O delegado tem essa certeza porque as investigações mostram: toda vez que um dirigente pedia um determinado árbitro ao presidente da Comissão de Arbitragem, esse pedido era atendido. Para o delegado, não é sorte, nem coincidência.
- Algumas diligiências são sigilosas no momento. Mas a gente tem fatos concretos que comprovam essa negociação. O próprio presidente da Comissão Estadual de Arbitragem garante que aquele árbitro vai ser sorteado.
Segundo as investigações, José Renato, o presidente da Comissão, também recebia propina.
- Chega a ser revoltante. Porque basicamente você não tem mais a garantia que aquele jogo é idôneo, que é um espetáculo de disputa entre times de futebol.
No dia 25 de fevereiro, Nacional de Patos e CSP se enfrentaram no Estádio José Cavalcanti, em Patos, pela penúltima rodada da primeira fase. Segundo a Polícia, para conseguir uma classificação melhor na competição, dirigentes do Botafogo-PB queriam que o CSP vencesse a partida. E, momentos antes do sorteio, determinaram que o árbitro fosse João Bosco Sátiro.
O árbitro realmente foi o escalado para o jogo e, quando a partida ainda estava empatada por 0 a 0, ele anulou um gol do Nacional de Patos, alegando impedimento. Na ocasião, a anulação do lance revoltou e muito os jogadores e torcedores do time da casa.
- Não foi impedimento. Para mim, posição normal - avaliou o ex-árbitro Ulisses Tavares da Silva.
- É um erro que um árbitro apitando um jogo da primeira divisão de um campeonato estadual não pode cometer - concordou o também ex-árbitro Rodrigo Braguetto.
O CSP venceu a partida por 2 a 0, como os dirigentes do Botafogo-PB queriam. O Nacional de Patos acabou não conseguindo a classificação para a fase de mata-mata e teve que disputar um quadrangular contra o rebaixamento. O CSP se classificou.
No dia 15 de março, outra partida suspeita: Botafogo-PB x Sousa, valendo vaga para as semifinais do estadual. O árbitro da partida foi Antônio Carlos Rocha, também investigado por fazer parte do esquema. Aos 11 minutos do primeiro tempo, com o jogo ainda empatado em 0 a 0, ele marcou um pênalti a favor do Botafogo-PB, que precisava vencer para se classificar.
- Você vê que o atleta não é tocado. Para mim, não foi pênalti - opinou Ulisses Tavares.
- O árbitro realmente marcou pênalti que não existiu - corroborou Braguetto.
O Botafogo-PB fez o gol de pênalti, venceu por 3 a 1, passou para a semifinal e depois foi campeão paraibano.
Procurada pelo Fantástico, a diretoria botafoguense não quis falar sobre as acusações.
A Polícia Civil e o Ministério Público acreditam que a compra de resultados não começou neste ano. A suspeita é que o esquema aconteça pelo menos desde 2015, mas as edições desde 2011 também estão sendo averiguadas, como confirmou o delegado Lucas Sá ao GloboEsporte.com ainda no início da semana. Ou seja, milhares de torcedores que compraram os ingressos e foram até o estádio para vibrar pelos seus times podem ter sido enganados.

ENUNCIADO DA TAREFA:
No texto sobre a compra de resultados no futebol paraibano, qual árbitro os dirigentes do Botafogo-PB determinaram para a partida entre Nacional de Patos e CSP? Baseie-se apenas no texto.

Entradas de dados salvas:
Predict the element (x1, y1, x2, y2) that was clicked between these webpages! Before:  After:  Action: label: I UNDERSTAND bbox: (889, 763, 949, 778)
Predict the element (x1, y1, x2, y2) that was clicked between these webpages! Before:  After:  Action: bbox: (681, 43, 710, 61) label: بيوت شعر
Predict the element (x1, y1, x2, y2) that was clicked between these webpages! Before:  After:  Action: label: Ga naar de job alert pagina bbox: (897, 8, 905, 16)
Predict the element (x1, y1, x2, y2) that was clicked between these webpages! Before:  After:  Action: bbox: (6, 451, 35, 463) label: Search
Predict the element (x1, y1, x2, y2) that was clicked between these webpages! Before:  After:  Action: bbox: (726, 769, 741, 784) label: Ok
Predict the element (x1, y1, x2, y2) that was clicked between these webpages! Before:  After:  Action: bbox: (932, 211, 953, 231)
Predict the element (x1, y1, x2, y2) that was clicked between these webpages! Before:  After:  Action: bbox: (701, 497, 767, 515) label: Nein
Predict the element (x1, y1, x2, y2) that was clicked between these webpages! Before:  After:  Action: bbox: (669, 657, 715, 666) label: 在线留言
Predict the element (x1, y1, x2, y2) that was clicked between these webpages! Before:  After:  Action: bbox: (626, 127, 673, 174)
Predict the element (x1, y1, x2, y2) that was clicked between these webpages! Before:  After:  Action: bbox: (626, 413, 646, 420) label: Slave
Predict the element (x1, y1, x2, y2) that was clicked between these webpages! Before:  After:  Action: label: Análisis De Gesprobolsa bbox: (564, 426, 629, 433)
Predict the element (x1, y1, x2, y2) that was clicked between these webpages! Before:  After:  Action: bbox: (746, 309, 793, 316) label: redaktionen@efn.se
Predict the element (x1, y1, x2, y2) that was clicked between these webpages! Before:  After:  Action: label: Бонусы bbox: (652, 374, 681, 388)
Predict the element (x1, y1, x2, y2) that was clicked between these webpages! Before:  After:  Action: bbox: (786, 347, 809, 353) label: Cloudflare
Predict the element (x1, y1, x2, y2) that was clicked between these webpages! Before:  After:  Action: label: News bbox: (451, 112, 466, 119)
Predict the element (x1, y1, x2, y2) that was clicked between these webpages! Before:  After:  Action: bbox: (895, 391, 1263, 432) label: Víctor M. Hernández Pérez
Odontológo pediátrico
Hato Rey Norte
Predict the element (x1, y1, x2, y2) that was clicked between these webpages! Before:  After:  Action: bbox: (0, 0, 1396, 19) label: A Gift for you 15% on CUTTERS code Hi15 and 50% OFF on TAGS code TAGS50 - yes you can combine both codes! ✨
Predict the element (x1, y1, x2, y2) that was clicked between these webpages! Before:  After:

SOLUÇÃO DO EXERCÍCIO:
João Bosco Sátiro.